*** INFORMATION GIVEN ***

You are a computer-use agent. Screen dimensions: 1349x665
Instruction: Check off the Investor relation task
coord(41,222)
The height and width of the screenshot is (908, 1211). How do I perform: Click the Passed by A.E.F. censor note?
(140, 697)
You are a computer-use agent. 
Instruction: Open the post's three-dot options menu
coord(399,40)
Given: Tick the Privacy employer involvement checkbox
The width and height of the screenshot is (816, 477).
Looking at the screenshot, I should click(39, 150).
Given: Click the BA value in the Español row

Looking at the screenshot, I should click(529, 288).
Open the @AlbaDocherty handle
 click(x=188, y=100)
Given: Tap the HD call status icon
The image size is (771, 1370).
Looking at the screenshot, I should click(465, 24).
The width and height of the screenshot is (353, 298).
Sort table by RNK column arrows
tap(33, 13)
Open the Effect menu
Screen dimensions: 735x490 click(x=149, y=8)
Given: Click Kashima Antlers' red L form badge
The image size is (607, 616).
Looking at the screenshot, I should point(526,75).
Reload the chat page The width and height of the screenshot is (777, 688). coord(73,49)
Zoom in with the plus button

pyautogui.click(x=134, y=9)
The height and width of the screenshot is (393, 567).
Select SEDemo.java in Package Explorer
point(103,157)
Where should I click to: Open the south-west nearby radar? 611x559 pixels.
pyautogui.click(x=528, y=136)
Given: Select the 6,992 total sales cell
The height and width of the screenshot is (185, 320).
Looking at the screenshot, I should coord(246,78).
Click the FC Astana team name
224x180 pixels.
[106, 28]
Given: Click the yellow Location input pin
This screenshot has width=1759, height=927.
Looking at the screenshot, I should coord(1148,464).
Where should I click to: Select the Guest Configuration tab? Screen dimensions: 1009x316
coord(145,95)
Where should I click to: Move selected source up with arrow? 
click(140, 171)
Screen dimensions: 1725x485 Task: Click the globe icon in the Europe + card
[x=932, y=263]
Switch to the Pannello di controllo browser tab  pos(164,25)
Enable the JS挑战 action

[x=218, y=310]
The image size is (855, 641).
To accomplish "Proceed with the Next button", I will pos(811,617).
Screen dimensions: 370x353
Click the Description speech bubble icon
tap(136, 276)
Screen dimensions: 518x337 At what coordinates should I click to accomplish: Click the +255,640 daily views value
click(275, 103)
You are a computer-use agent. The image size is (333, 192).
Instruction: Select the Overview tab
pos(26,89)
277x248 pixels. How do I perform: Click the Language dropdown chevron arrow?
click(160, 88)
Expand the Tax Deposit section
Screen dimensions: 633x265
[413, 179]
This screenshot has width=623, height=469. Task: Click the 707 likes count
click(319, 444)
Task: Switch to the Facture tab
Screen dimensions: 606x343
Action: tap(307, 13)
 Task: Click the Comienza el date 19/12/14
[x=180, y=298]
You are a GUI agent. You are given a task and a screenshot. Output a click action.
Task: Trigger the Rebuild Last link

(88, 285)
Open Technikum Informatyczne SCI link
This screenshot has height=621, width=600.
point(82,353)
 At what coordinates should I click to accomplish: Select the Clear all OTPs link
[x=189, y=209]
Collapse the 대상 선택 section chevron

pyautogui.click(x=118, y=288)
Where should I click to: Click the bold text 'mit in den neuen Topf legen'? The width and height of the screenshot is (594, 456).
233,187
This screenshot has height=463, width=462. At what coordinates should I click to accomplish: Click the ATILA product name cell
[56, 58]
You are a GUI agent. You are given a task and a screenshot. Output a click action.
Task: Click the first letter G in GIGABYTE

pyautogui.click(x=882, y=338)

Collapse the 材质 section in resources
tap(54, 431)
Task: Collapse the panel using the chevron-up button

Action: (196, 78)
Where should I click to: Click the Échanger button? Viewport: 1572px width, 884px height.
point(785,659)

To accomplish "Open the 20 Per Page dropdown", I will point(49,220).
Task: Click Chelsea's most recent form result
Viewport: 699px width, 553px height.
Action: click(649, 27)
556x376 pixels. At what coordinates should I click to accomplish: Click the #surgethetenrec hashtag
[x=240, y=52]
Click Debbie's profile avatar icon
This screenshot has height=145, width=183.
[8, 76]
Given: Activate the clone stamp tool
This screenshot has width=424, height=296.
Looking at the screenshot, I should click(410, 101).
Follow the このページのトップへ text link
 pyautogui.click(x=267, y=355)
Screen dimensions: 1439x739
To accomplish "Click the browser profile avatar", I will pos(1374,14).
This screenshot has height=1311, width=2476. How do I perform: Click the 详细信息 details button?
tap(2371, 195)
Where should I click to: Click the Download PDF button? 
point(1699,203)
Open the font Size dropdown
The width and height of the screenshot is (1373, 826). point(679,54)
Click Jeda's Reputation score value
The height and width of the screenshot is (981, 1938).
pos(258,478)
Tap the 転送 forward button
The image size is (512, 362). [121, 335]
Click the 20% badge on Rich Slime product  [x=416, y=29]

***

| STATED EXERCISE |
Update the material above by replacing "Where should I click to" with "Where would I click to" wherever it appears. Leave everything else unchanged.

| OUTPUT OF THE EXERCISE |
You are a computer-use agent. Screen dimensions: 1349x665
Instruction: Check off the Investor relation task
coord(41,222)
The height and width of the screenshot is (908, 1211). How do I perform: Click the Passed by A.E.F. censor note?
(140, 697)
You are a computer-use agent. 
Instruction: Open the post's three-dot options menu
coord(399,40)
Given: Tick the Privacy employer involvement checkbox
The width and height of the screenshot is (816, 477).
Looking at the screenshot, I should click(39, 150).
Given: Click the BA value in the Español row

Looking at the screenshot, I should click(529, 288).
Open the @AlbaDocherty handle
 click(x=188, y=100)
Given: Tap the HD call status icon
The image size is (771, 1370).
Looking at the screenshot, I should click(465, 24).
The width and height of the screenshot is (353, 298).
Sort table by RNK column arrows
tap(33, 13)
Open the Effect menu
Screen dimensions: 735x490 click(x=149, y=8)
Given: Click Kashima Antlers' red L form badge
The image size is (607, 616).
Looking at the screenshot, I should point(526,75).
Reload the chat page The width and height of the screenshot is (777, 688). coord(73,49)
Zoom in with the plus button

pyautogui.click(x=134, y=9)
The height and width of the screenshot is (393, 567).
Select SEDemo.java in Package Explorer
point(103,157)
Where would I click to: Open the south-west nearby radar? 611x559 pixels.
pyautogui.click(x=528, y=136)
Given: Select the 6,992 total sales cell
The height and width of the screenshot is (185, 320).
Looking at the screenshot, I should coord(246,78).
Click the FC Astana team name
224x180 pixels.
[106, 28]
Given: Click the yellow Location input pin
This screenshot has width=1759, height=927.
Looking at the screenshot, I should coord(1148,464).
Where would I click to: Select the Guest Configuration tab? Screen dimensions: 1009x316
coord(145,95)
Where would I click to: Move selected source up with arrow? 
click(140, 171)
Screen dimensions: 1725x485 Task: Click the globe icon in the Europe + card
[x=932, y=263]
Switch to the Pannello di controllo browser tab  pos(164,25)
Enable the JS挑战 action

[x=218, y=310]
The image size is (855, 641).
To accomplish "Proceed with the Next button", I will pos(811,617).
Screen dimensions: 370x353
Click the Description speech bubble icon
tap(136, 276)
Screen dimensions: 518x337 At what coordinates should I click to accomplish: Click the +255,640 daily views value
click(275, 103)
You are a computer-use agent. The image size is (333, 192).
Instruction: Select the Overview tab
pos(26,89)
277x248 pixels. How do I perform: Click the Language dropdown chevron arrow?
click(160, 88)
Expand the Tax Deposit section
Screen dimensions: 633x265
[413, 179]
This screenshot has width=623, height=469. Task: Click the 707 likes count
click(319, 444)
Task: Switch to the Facture tab
Screen dimensions: 606x343
Action: tap(307, 13)
 Task: Click the Comienza el date 19/12/14
[x=180, y=298]
You are a GUI agent. You are given a task and a screenshot. Output a click action.
Task: Trigger the Rebuild Last link

(88, 285)
Open Technikum Informatyczne SCI link
This screenshot has height=621, width=600.
point(82,353)
 At what coordinates should I click to accomplish: Select the Clear all OTPs link
[x=189, y=209]
Collapse the 대상 선택 section chevron

pyautogui.click(x=118, y=288)
Where would I click to: Click the bold text 'mit in den neuen Topf legen'? The width and height of the screenshot is (594, 456).
233,187
This screenshot has height=463, width=462. At what coordinates should I click to accomplish: Click the ATILA product name cell
[56, 58]
You are a GUI agent. You are given a task and a screenshot. Output a click action.
Task: Click the first letter G in GIGABYTE

pyautogui.click(x=882, y=338)

Collapse the 材质 section in resources
tap(54, 431)
Task: Collapse the panel using the chevron-up button

Action: (196, 78)
Where would I click to: Click the Échanger button? Viewport: 1572px width, 884px height.
point(785,659)

To accomplish "Open the 20 Per Page dropdown", I will point(49,220).
Task: Click Chelsea's most recent form result
Viewport: 699px width, 553px height.
Action: click(649, 27)
556x376 pixels. At what coordinates should I click to accomplish: Click the #surgethetenrec hashtag
[x=240, y=52]
Click Debbie's profile avatar icon
This screenshot has height=145, width=183.
[8, 76]
Given: Activate the clone stamp tool
This screenshot has width=424, height=296.
Looking at the screenshot, I should click(410, 101).
Follow the このページのトップへ text link
 pyautogui.click(x=267, y=355)
Screen dimensions: 1439x739
To accomplish "Click the browser profile avatar", I will pos(1374,14).
This screenshot has height=1311, width=2476. How do I perform: Click the 详细信息 details button?
tap(2371, 195)
Where would I click to: Click the Download PDF button? 
point(1699,203)
Open the font Size dropdown
The width and height of the screenshot is (1373, 826). point(679,54)
Click Jeda's Reputation score value
The height and width of the screenshot is (981, 1938).
pos(258,478)
Tap the 転送 forward button
The image size is (512, 362). [121, 335]
Click the 20% badge on Rich Slime product  [x=416, y=29]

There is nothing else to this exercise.